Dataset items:
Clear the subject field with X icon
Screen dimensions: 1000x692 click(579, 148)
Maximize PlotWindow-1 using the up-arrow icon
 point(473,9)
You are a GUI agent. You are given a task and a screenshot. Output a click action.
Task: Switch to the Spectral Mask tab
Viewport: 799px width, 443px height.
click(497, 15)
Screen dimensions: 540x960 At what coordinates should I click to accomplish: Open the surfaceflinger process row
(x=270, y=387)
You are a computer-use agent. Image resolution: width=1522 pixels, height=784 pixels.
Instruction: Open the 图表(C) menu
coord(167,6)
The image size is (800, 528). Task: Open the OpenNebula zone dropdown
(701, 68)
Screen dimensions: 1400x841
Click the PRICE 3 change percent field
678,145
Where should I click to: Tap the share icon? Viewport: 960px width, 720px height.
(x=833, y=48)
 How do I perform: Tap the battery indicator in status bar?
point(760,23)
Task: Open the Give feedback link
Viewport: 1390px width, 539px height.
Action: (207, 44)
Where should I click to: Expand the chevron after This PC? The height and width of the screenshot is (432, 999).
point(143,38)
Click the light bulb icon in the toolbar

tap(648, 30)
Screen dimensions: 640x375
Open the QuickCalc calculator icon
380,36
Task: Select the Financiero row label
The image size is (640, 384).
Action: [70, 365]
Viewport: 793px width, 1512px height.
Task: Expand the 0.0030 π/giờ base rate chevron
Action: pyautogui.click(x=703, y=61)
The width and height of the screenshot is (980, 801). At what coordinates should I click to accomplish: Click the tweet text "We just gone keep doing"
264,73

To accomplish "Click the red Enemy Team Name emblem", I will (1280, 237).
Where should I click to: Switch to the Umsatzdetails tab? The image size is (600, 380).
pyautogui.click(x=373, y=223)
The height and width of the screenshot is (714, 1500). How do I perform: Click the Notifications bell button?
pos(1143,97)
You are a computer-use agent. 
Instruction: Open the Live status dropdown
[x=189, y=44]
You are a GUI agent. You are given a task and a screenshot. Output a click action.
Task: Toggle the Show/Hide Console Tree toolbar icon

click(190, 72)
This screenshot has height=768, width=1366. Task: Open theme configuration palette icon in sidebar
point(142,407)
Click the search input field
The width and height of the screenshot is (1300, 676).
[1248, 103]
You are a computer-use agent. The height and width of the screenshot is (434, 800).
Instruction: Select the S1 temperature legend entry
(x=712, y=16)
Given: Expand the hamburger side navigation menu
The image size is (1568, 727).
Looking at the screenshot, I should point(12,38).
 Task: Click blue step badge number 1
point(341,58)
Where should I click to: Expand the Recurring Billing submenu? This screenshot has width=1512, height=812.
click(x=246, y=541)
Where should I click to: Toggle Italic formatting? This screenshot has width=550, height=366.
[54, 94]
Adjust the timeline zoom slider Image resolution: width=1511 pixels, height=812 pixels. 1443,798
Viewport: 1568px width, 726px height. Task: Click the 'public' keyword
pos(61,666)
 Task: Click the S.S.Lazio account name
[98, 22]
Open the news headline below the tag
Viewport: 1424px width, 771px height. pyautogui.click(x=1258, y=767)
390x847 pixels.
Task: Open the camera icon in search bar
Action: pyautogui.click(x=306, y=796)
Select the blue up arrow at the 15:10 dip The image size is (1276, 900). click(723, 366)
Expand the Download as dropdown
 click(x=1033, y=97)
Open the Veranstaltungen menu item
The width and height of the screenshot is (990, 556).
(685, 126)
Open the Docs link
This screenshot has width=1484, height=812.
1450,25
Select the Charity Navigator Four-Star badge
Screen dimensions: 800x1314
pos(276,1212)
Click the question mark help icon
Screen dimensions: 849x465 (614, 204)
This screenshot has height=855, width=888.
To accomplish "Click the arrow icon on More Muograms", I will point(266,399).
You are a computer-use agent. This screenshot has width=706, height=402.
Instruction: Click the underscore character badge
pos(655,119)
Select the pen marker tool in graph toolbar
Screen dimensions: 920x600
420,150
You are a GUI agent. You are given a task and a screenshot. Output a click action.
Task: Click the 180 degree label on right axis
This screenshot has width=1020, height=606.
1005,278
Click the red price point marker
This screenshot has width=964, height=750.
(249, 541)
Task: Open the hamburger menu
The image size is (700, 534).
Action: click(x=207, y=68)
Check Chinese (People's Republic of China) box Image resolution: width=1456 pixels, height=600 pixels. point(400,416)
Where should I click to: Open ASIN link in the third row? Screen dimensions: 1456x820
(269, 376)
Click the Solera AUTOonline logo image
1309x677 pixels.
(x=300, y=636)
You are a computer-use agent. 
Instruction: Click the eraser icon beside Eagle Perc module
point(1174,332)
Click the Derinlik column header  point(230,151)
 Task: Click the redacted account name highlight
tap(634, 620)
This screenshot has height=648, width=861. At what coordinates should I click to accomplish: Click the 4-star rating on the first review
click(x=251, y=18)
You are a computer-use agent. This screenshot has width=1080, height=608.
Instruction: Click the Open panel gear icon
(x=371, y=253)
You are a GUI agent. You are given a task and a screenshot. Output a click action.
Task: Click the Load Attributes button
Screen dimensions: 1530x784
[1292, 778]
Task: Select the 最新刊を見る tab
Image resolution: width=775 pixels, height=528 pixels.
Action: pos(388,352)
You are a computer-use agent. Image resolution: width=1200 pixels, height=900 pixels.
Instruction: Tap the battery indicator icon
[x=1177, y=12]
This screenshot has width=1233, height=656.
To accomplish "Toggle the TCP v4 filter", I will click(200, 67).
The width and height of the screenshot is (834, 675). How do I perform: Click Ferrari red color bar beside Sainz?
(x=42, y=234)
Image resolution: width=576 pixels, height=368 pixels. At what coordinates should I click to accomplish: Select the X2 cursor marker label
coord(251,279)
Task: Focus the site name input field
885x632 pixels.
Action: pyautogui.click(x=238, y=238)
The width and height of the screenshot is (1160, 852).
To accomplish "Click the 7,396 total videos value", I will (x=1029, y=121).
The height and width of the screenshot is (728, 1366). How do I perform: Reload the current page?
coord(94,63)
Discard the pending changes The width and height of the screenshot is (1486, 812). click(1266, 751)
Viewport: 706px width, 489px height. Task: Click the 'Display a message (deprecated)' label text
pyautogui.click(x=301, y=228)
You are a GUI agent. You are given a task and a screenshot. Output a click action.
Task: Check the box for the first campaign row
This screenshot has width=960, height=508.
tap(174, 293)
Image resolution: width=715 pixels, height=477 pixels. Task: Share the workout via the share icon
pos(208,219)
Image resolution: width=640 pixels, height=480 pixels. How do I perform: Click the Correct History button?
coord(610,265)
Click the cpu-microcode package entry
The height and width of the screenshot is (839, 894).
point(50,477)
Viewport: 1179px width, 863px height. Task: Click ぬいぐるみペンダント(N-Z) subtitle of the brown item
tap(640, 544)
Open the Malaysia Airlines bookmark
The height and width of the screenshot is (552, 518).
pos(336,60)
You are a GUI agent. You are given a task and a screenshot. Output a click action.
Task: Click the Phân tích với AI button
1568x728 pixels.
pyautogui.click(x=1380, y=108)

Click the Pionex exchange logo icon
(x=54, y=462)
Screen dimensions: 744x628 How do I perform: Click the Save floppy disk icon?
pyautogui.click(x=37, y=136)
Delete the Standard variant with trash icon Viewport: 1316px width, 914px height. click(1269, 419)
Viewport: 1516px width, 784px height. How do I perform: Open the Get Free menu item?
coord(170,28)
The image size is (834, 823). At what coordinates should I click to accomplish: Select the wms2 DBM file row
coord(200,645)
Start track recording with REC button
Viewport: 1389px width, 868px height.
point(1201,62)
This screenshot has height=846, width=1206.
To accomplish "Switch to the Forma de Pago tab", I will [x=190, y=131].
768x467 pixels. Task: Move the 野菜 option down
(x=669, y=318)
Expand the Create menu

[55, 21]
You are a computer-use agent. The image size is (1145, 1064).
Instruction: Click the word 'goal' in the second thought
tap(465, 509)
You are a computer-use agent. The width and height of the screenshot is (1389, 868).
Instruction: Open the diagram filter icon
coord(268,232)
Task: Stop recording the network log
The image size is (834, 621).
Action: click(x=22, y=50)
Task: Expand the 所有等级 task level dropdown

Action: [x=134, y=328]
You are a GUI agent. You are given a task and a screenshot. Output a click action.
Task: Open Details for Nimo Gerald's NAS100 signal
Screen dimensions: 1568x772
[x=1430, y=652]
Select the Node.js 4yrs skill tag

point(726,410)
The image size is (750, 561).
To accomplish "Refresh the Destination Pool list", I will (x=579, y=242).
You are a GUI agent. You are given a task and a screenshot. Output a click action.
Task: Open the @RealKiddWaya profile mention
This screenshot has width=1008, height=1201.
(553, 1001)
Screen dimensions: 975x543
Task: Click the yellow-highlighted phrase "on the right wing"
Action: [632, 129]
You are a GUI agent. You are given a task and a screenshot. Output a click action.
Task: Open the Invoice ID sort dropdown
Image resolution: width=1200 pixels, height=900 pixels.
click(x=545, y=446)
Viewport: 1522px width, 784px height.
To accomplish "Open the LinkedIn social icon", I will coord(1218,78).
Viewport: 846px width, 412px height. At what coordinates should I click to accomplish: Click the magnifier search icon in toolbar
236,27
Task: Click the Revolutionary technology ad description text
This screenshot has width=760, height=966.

HOW TO COMPLETE THIS TASK:
All lines above with "Check" in them should be returned.

RESPONSE TO THIS TASK:
Check Chinese (People's Republic of China) box Image resolution: width=1456 pixels, height=600 pixels. point(400,416)
Task: Check the box for the first campaign row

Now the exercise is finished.